== AVAILABLE DATA ==
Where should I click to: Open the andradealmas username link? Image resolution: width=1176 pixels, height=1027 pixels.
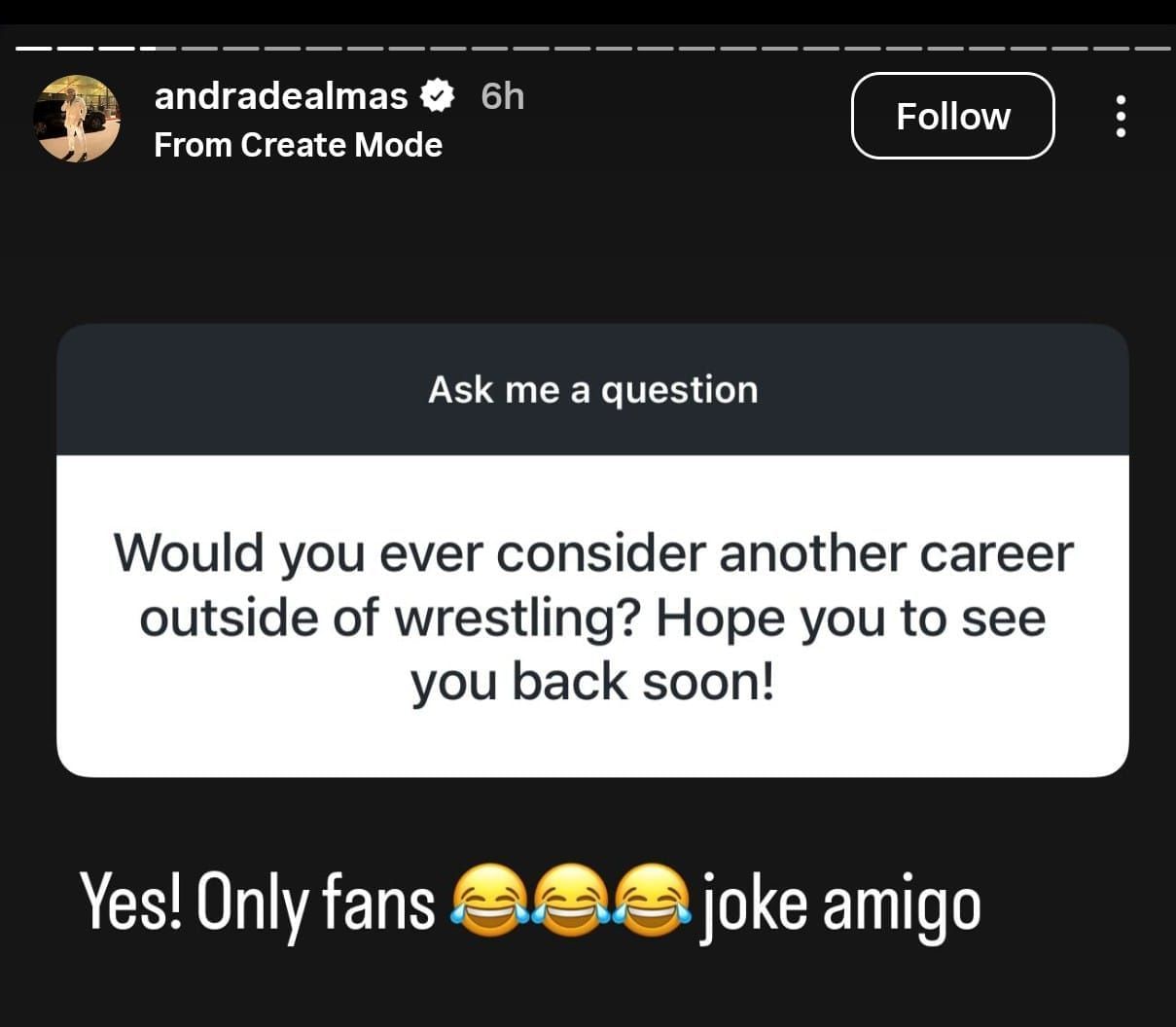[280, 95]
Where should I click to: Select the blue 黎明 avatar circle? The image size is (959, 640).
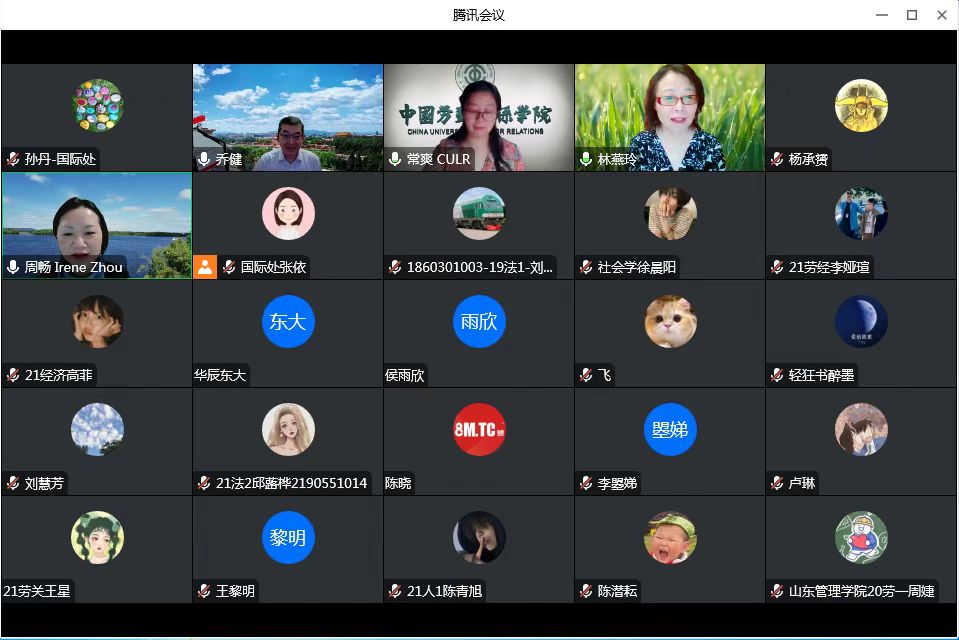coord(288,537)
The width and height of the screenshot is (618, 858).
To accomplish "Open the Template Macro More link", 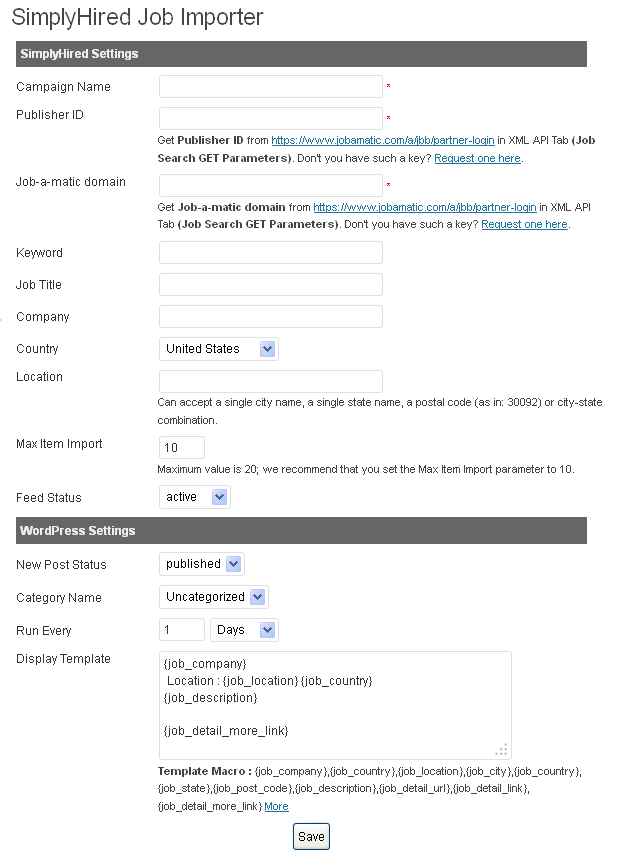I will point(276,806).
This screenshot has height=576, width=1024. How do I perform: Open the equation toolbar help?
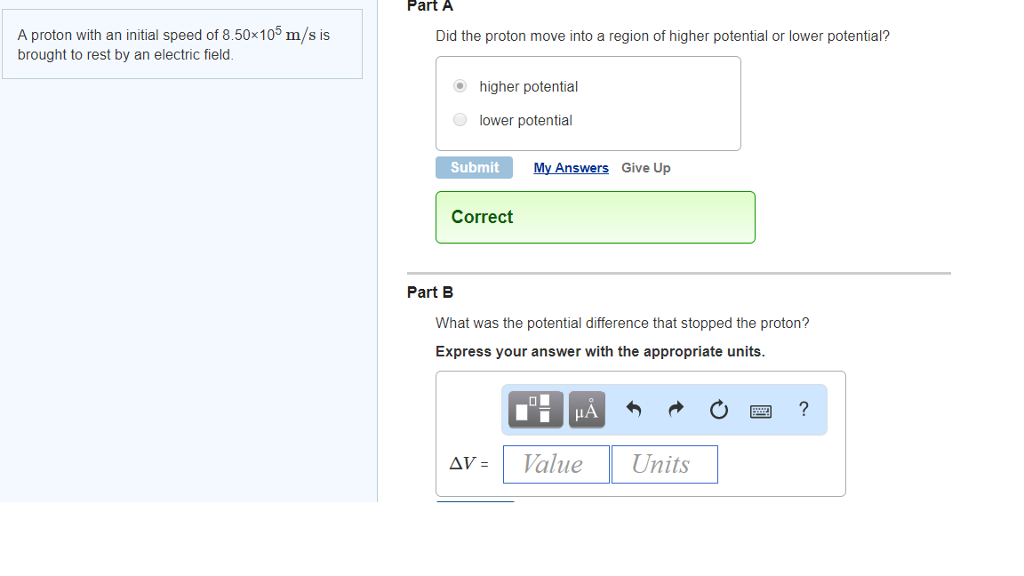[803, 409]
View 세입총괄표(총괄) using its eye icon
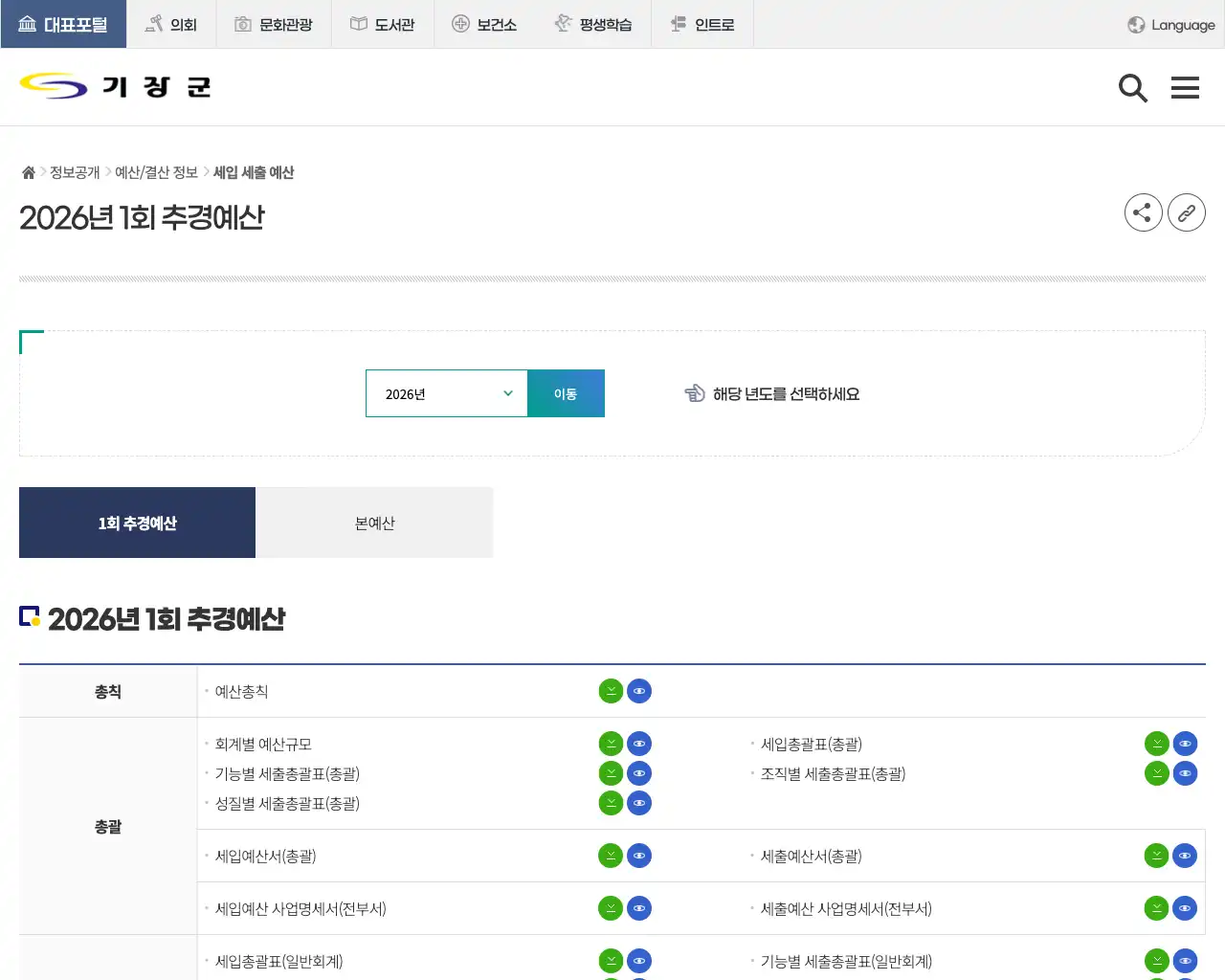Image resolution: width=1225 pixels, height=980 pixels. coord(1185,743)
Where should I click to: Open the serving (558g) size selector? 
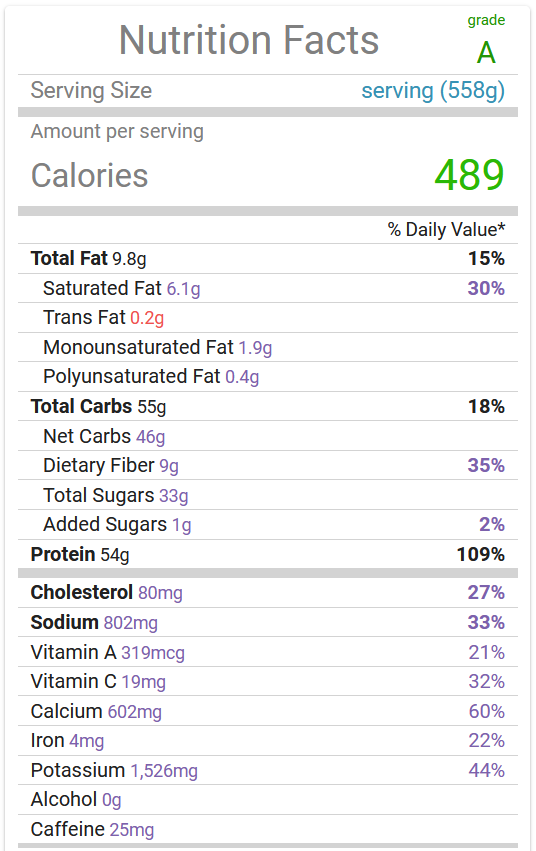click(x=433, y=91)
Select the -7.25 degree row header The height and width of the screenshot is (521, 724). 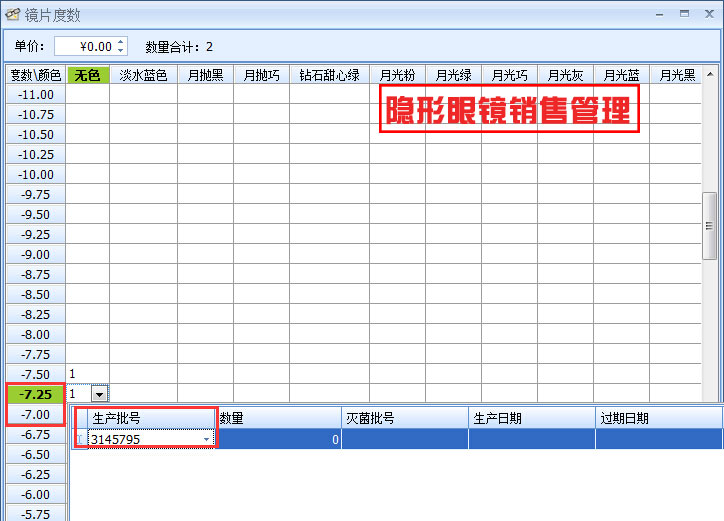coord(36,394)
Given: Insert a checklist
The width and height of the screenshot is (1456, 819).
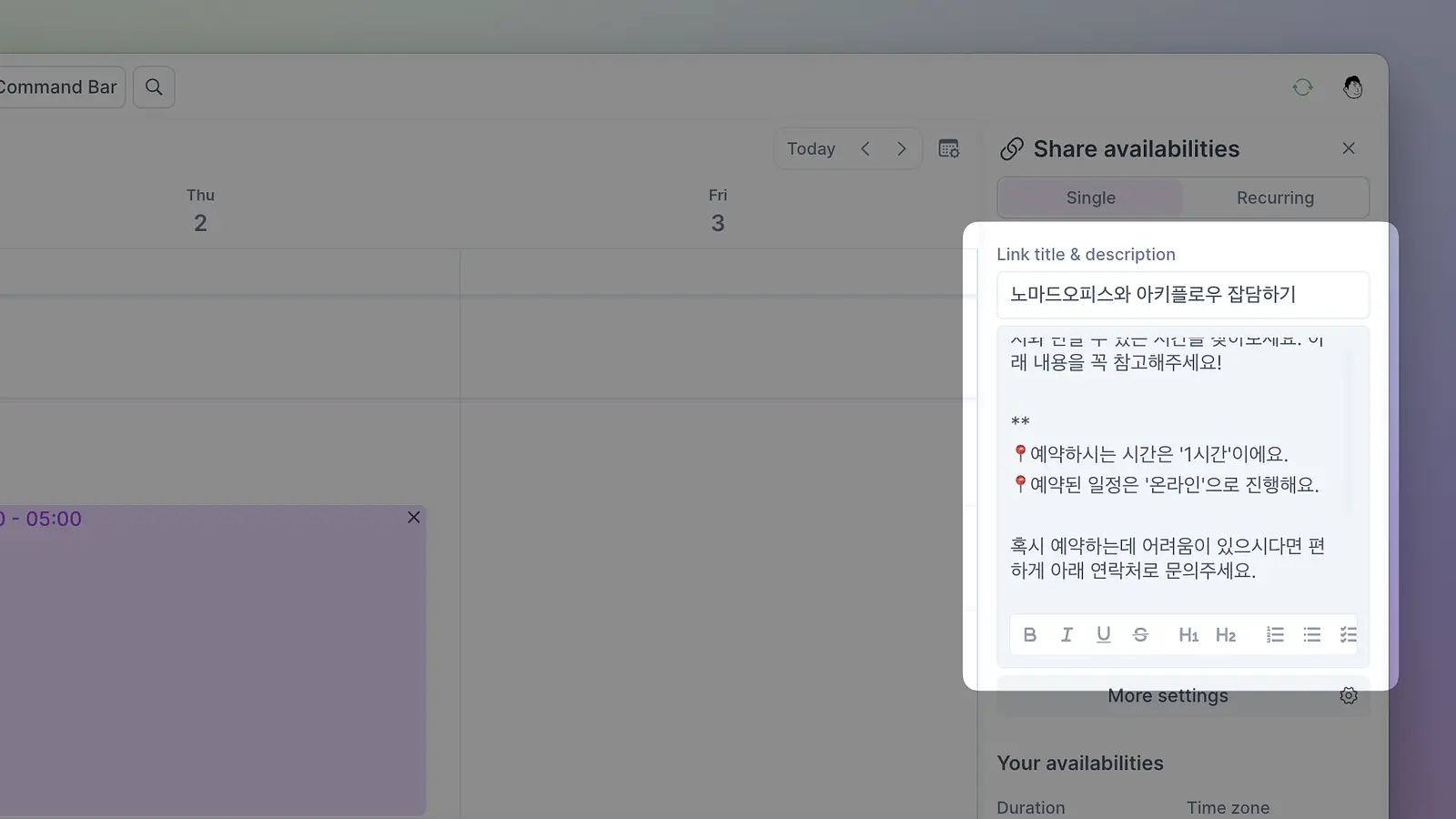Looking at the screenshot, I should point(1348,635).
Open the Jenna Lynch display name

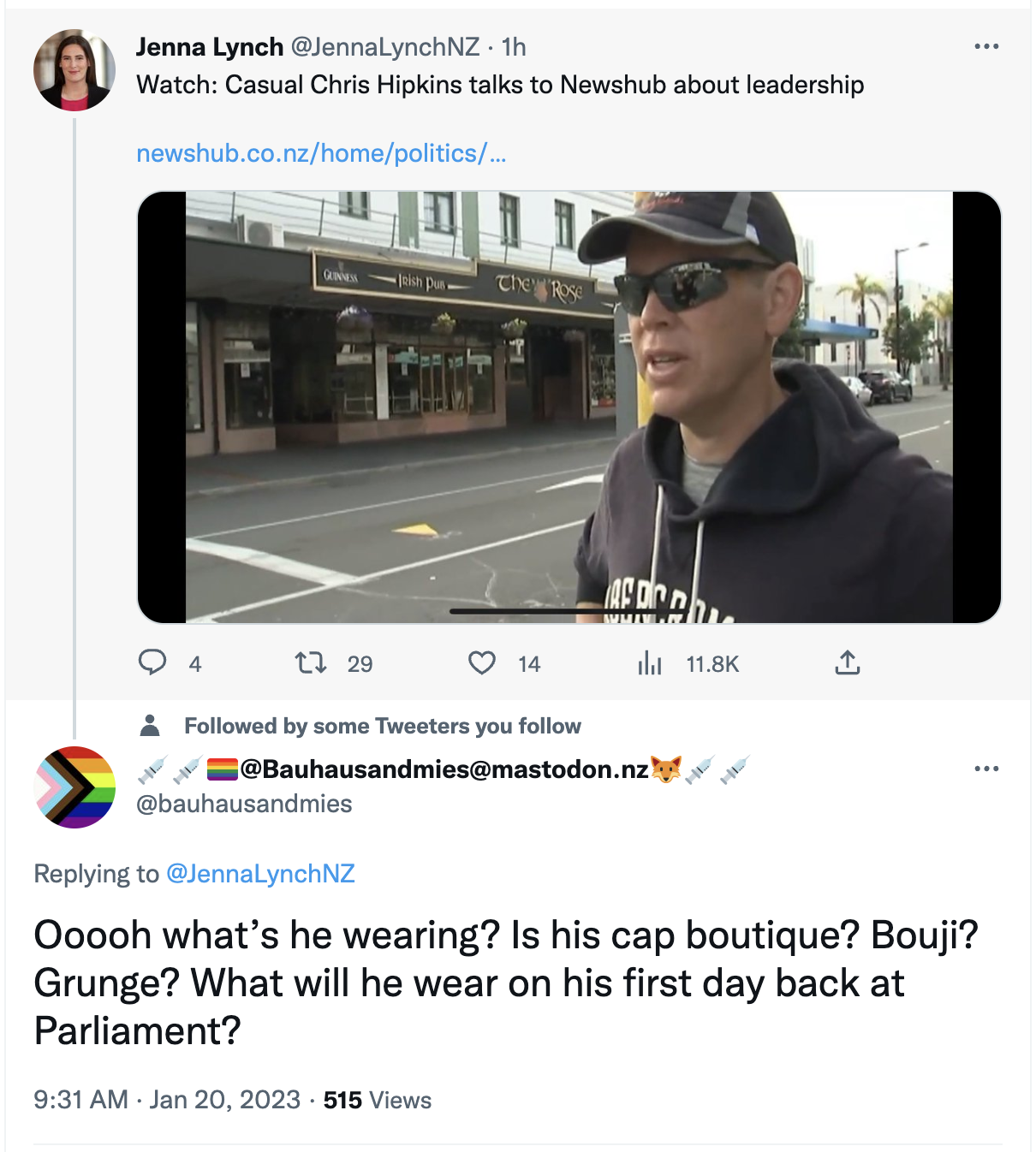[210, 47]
===
[EXERCISE PROMPT]
Please repeat exactly the lines from the one containing "Given: Insert a checklist" through the last line of the records, both included, and leave out the pictures.

[SOLUTION]
Given: Insert a checklist
The width and height of the screenshot is (1456, 819).
Looking at the screenshot, I should point(1348,635).
Open the Jenna Lynch display name

[210, 47]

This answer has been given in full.